Amorphous topological phases protected by continuous rotation symmetry

论文作者

Spring, Helene, Akhmerov, Anton R., Varjas, Daniel

论文摘要

当样品的边界与晶体的高对称平面未对准时,通过反射对称对拓扑表面状态的保护会分解。我们证明,这种限制是在无定形拓扑材料中去除的,由于连续旋转对称性,在任何轴上,哈密顿量平均在反射下平均不变。尽管无定形结构引起的局部疾病削弱了拓扑保护,但我们证明了边缘仍然可以保护不受本地化的保护。为了对此类阶段进行分类,我们在两个维度上对所有可能的对称类别进行系统搜索,并构建实现每个提出的拓扑阶段的示例模型。最后,我们将这些阶段的拓扑不变性视为沿着无定形哈密顿量球形布里鲁因区的子午线的积分。

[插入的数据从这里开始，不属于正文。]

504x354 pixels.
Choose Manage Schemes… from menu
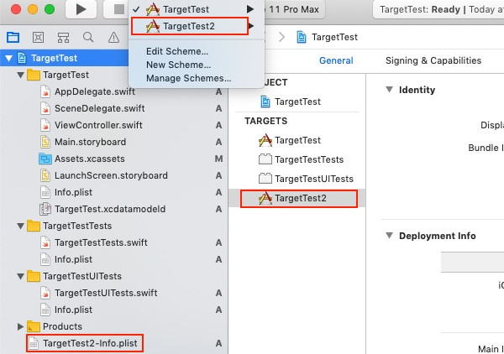pyautogui.click(x=189, y=78)
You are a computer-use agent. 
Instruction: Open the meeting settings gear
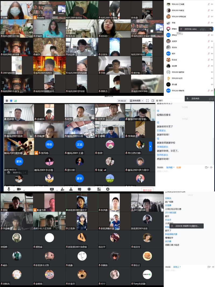[x=108, y=189]
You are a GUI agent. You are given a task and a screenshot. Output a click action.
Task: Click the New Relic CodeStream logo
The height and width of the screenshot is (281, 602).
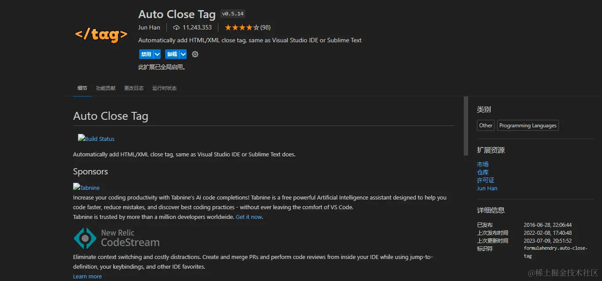pos(117,238)
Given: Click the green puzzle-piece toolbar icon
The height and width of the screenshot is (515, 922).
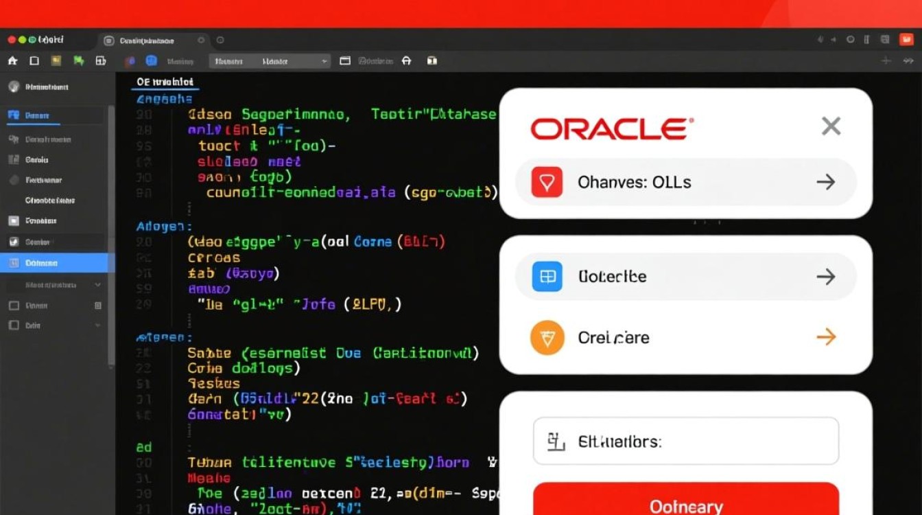Looking at the screenshot, I should pyautogui.click(x=78, y=61).
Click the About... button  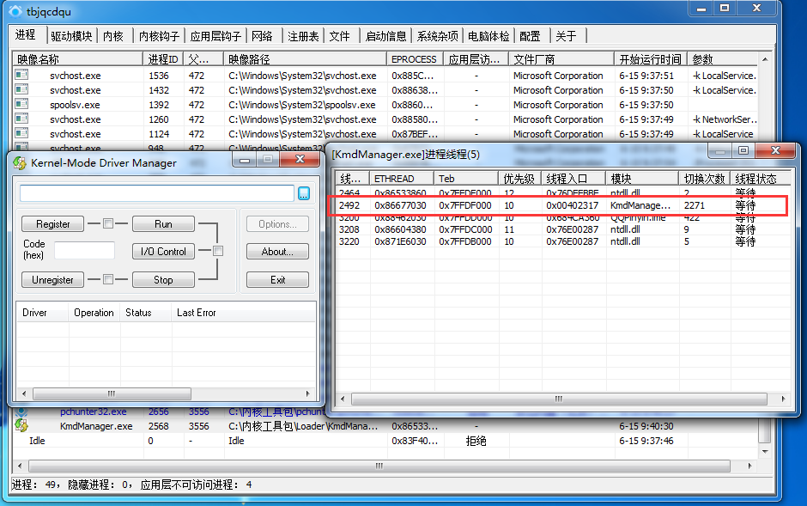[277, 252]
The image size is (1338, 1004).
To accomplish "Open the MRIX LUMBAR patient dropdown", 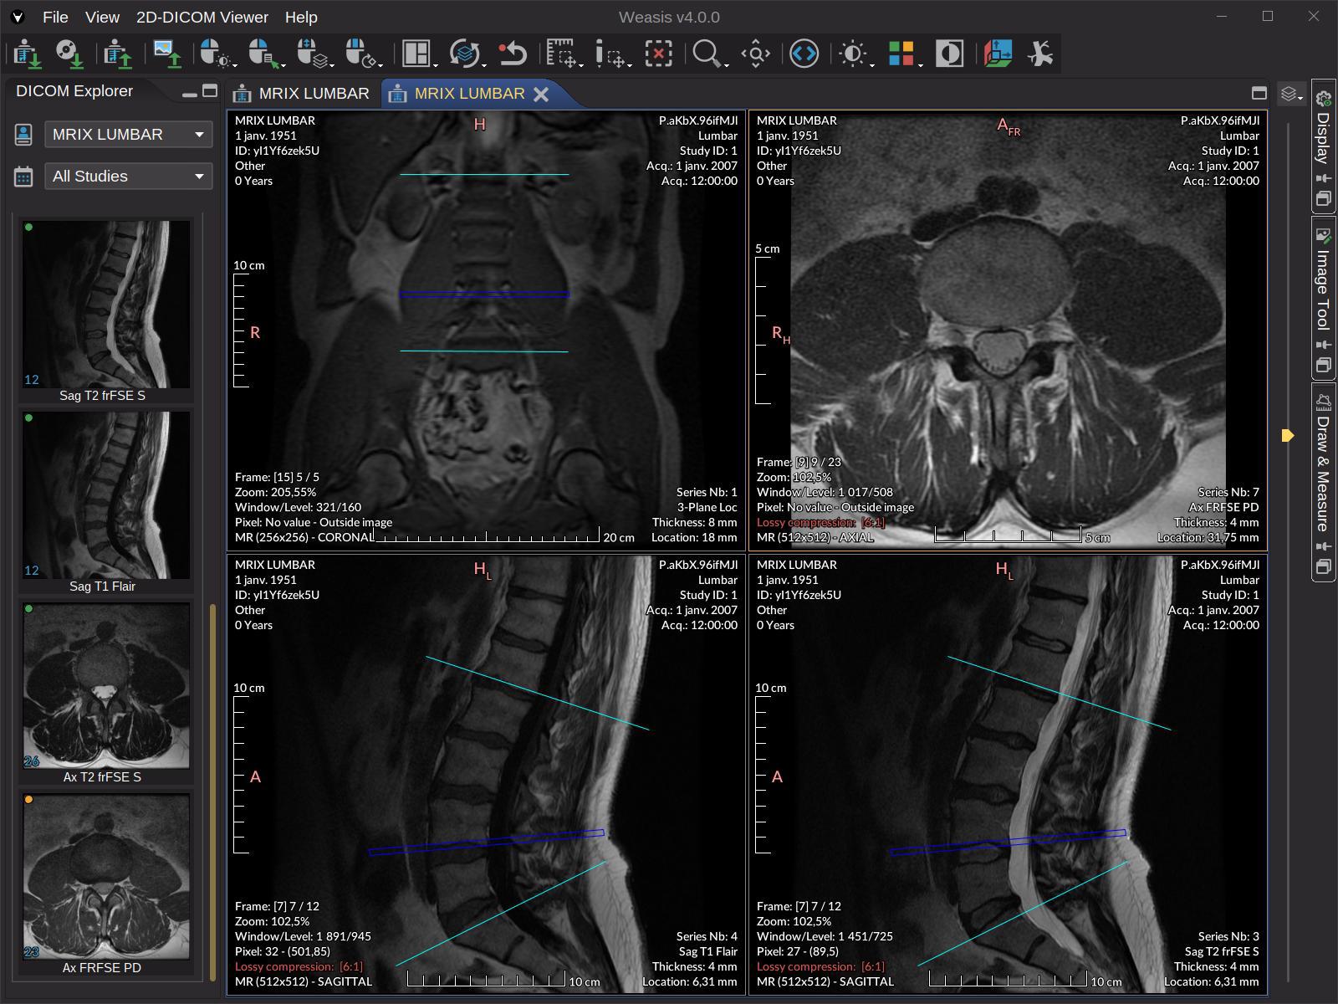I will (x=128, y=134).
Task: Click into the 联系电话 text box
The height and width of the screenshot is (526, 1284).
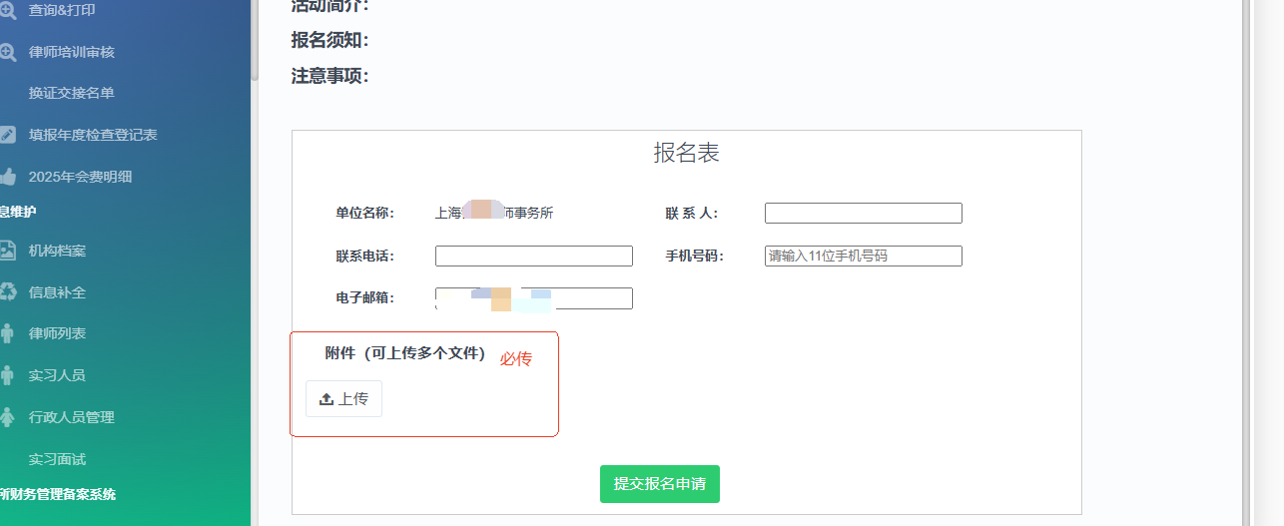Action: point(533,257)
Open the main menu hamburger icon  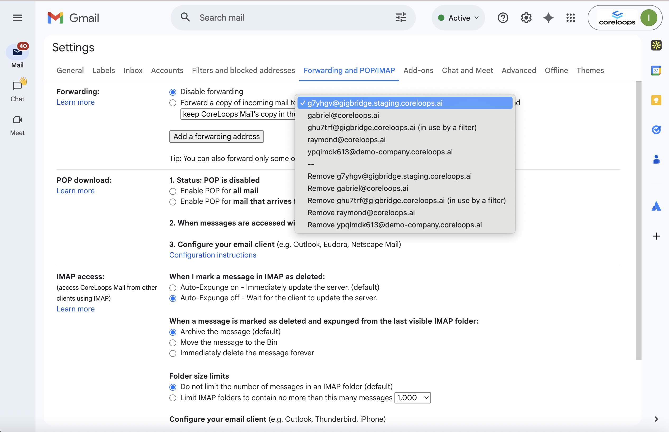(17, 18)
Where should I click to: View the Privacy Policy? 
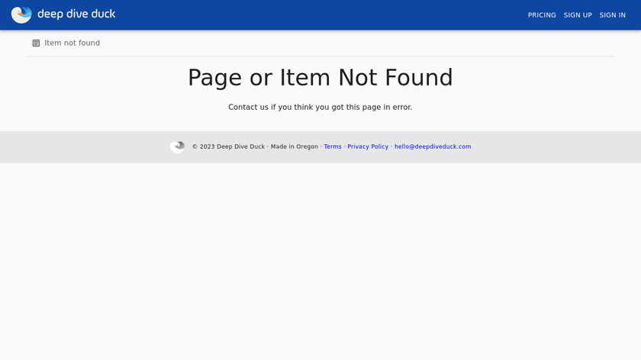[x=368, y=146]
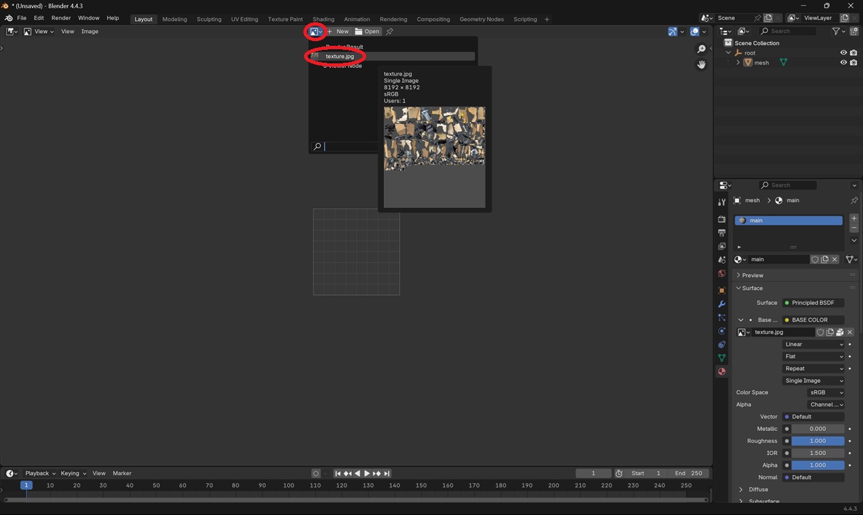Pin the image with the pin icon
Image resolution: width=863 pixels, height=515 pixels.
coord(390,32)
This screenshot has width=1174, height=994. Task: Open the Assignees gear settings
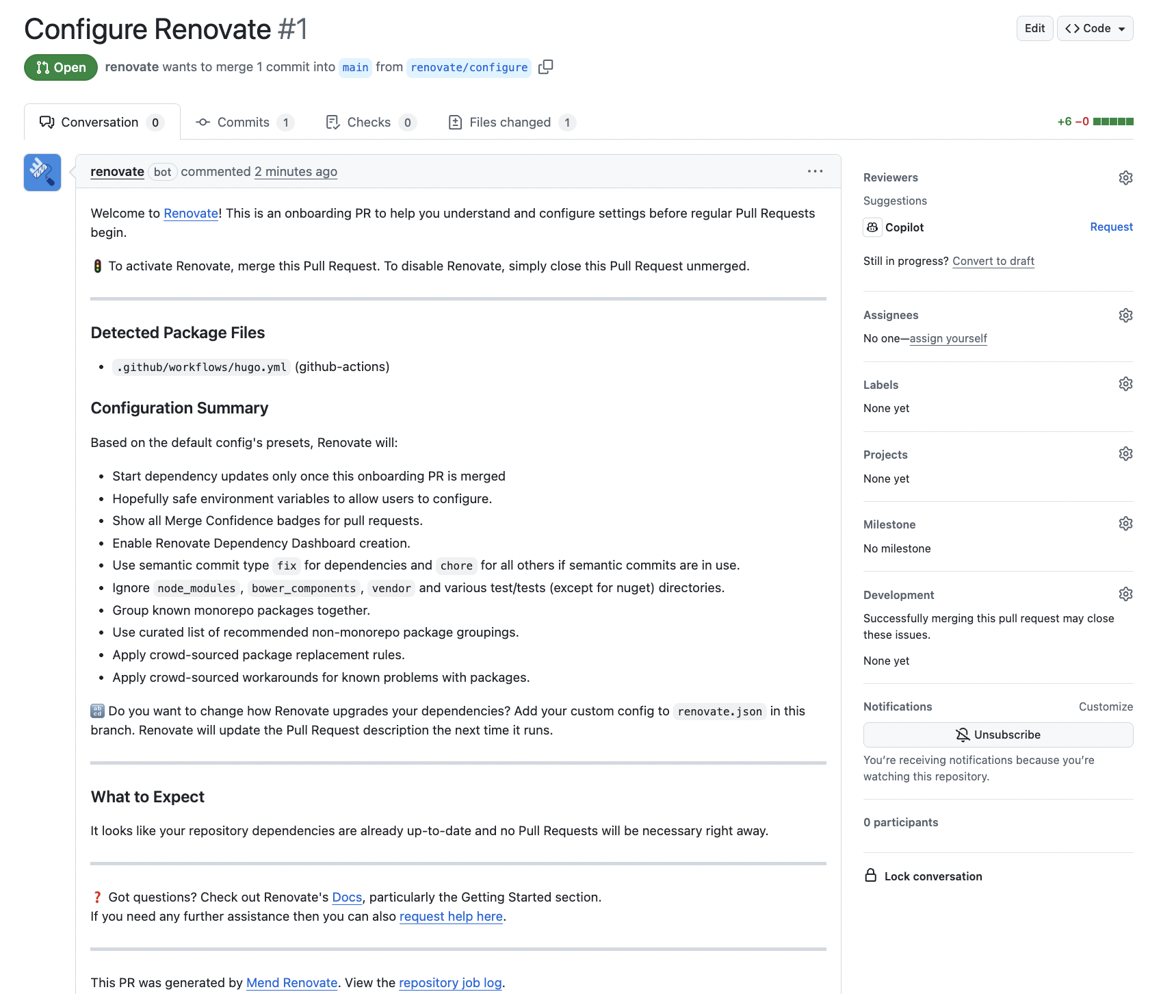(1125, 316)
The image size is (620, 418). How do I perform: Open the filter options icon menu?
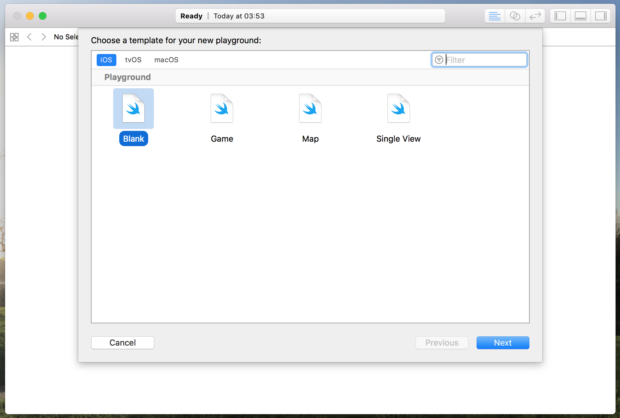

Protection of topological surface states by reflection symmetry breaks down when the boundary of the sample is misaligned with one of the high symmetry planes of the crystal. We demonstrate that this limitation is removed in amorphous topological materials, where the Hamiltonian is invariant on average under reflection over any axis due to continuous rotation symmetry. While the local disorder caused by the amorphous structure weakens the topological protection, we demonstrate that the edge remains protected from localization. In order to classify such phases we perform a systematic search over all the possible symmetry classes in two dimensions and construct the example models realizing each of the proposed topological phases. Finally, we compute the topological invariant of these phases as an integral along a meridian of the spherical Brillouin zone of an amorphous Hamiltonian.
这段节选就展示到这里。